← okcomputer.sh

what 8ms buys you at 65mph

a car going 65 miles per hour covers about 29 meters every second. in 8 milliseconds (the amount of inference time i saved on our latest optimization pass) the car travels roughly 23 centimeters. about 9 inches.

nine inches doesn't sound like much. but those 8ms aren't really about distance. they're about what the rest of the system gets to do with the time you gave back.

the latency budget

the FSD perception-to-action pipeline runs on a fixed time budget per camera frame. our main forward-facing cameras run at 36fps, which gives roughly 27ms per frame. in that window, the neural network takes raw camera images, runs inference, and outputs driving commands. whatever time the network doesn't use, the downstream planner gets.

before the optimization: inference took about 18ms, leaving 9ms for planning and control.

after: inference takes about 10ms, leaving 17ms.

the planner nearly doubled its time budget. that means more candidate trajectories evaluated, more safety checks, smoother control outputs. the car doesn't arrive sooner. it drives better.

where the time goes

when people hear "optimization" they think faster algorithms. sometimes. but most of the wins come from reorganizing how data moves through the chip.

Tesla's AI4 is an ASIC designed for neural network inference. it has a matrix-multiply unit (the part that does the math), on-chip SRAM (fast, close to compute, limited capacity), and off-chip DRAM (large, slow to access).

the game is keeping data in SRAM. every round trip to DRAM costs on the order of 100-200 nanoseconds. an operation on data already in SRAM takes maybe 1-2ns. that's roughly 100x.

a naive implementation runs each layer sequentially: load weights from DRAM, load activations, multiply, write results back to DRAM. the next layer loads those same results from DRAM again. data bounces in and out of slow memory between every layer. most of the wall-clock time isn't math. it's waiting.

operator fusion

the single biggest technique is operator fusion. instead of running layer norm, then attention, then projection as separate operations, each with DRAM round trips between them, you fuse them into a single operator that streams data through all three while keeping intermediates in SRAM.

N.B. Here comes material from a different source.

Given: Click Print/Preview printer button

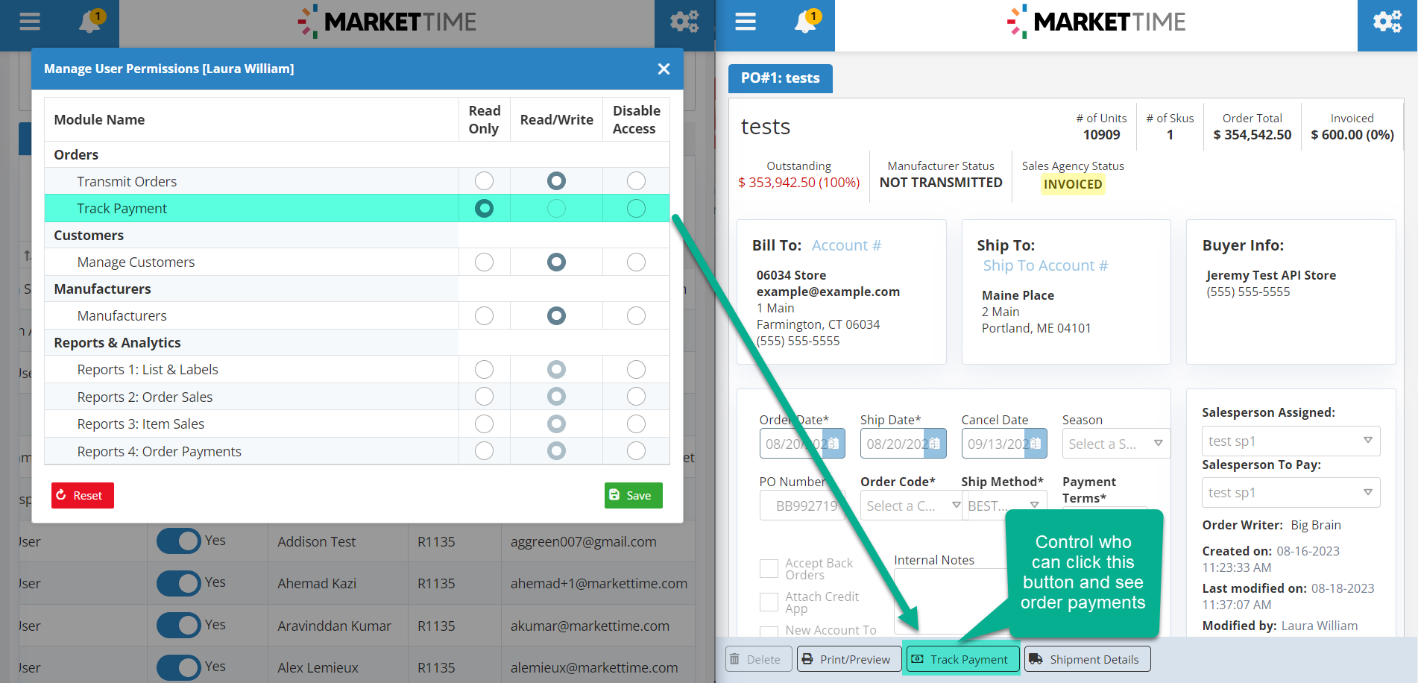Looking at the screenshot, I should coord(848,659).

this is conceptually simple and in practice a nightmare. each fused operator has to be optimized for the specific hardware. the tiling strategy (how you break the computation into chunks that fit in SRAM) depends on the exact weight matrix dimensions, the SRAM capacity, and the available bandwidth. change the model and you might need new fusion patterns.

on this pass, the biggest win came from fusing the attention mechanism differently. the standard approach fuses the Q, K, V projections together. we found a way to fuse the QKV projection with the attention score computation for the first heads in each layer, keeping the K and V matrices in SRAM across the operation boundary. that eliminated two DRAM round trips per layer.

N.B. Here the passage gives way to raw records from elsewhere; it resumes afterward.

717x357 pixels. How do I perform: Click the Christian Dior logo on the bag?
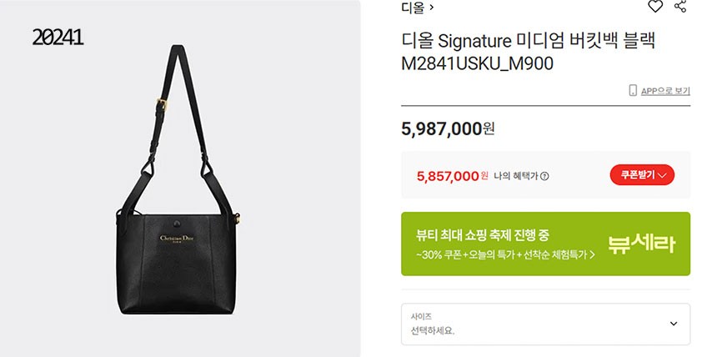pyautogui.click(x=177, y=239)
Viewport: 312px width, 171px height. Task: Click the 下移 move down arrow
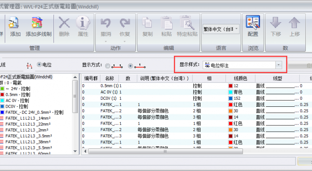click(276, 22)
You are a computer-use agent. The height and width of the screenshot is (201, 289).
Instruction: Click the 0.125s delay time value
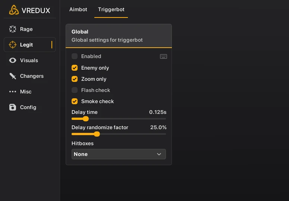[158, 112]
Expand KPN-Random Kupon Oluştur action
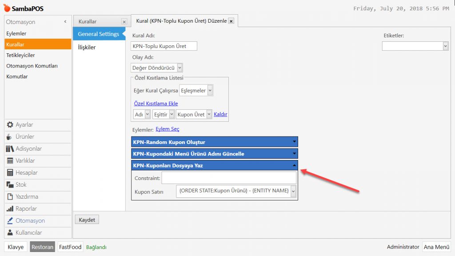 294,142
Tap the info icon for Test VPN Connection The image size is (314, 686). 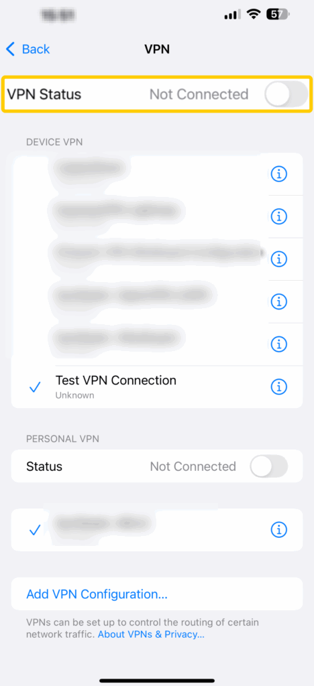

across roughly 40 transformer layers, that adds up. 8ms.

quantization

the other major lever is quantization. the model trains in FP16 (16-bit floating point), but we run most inference in INT8 (8-bit integer). INT8 halves the memory bandwidth requirement and the multiply-accumulate units process it faster.

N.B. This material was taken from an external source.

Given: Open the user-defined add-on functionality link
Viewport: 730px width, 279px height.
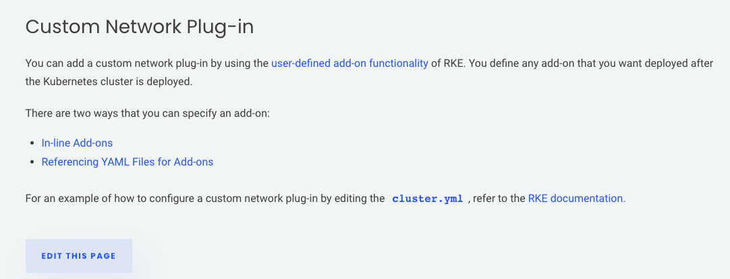Looking at the screenshot, I should (349, 64).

not everything quantizes cleanly. attention logits can have a wide dynamic range that INT8 clips. so we run a mixed precision scheme, certain operations stay in FP16, the rest quantize to INT8, calibrated per-layer against representative driving data.

calibration is fussier than people expect. a model quantized with mostly highway data will behave differently on residential streets with lots of pedestrians, because the activation distributions shift. we calibrate on a diverse dataset covering the main driving scenarios: highway, urban, construction, parking lots. the calibration set matters almost as much as the quantization scheme.

why it matters

there's a perception that inference work is "just engineering." important but not interesting. the model is the interesting part and we're plumbing.

i get it. but the model doesn't drive a car. the model running on a chip within a latency budget drives a car. every millisecond of inference time is a decision about what to compute, at what precision, with data stored where. those decisions change what the car can do.

8ms at 65mph is 23 centimeters. it's also the planner getting nearly twice the time to keep you safe. i'll take that trade.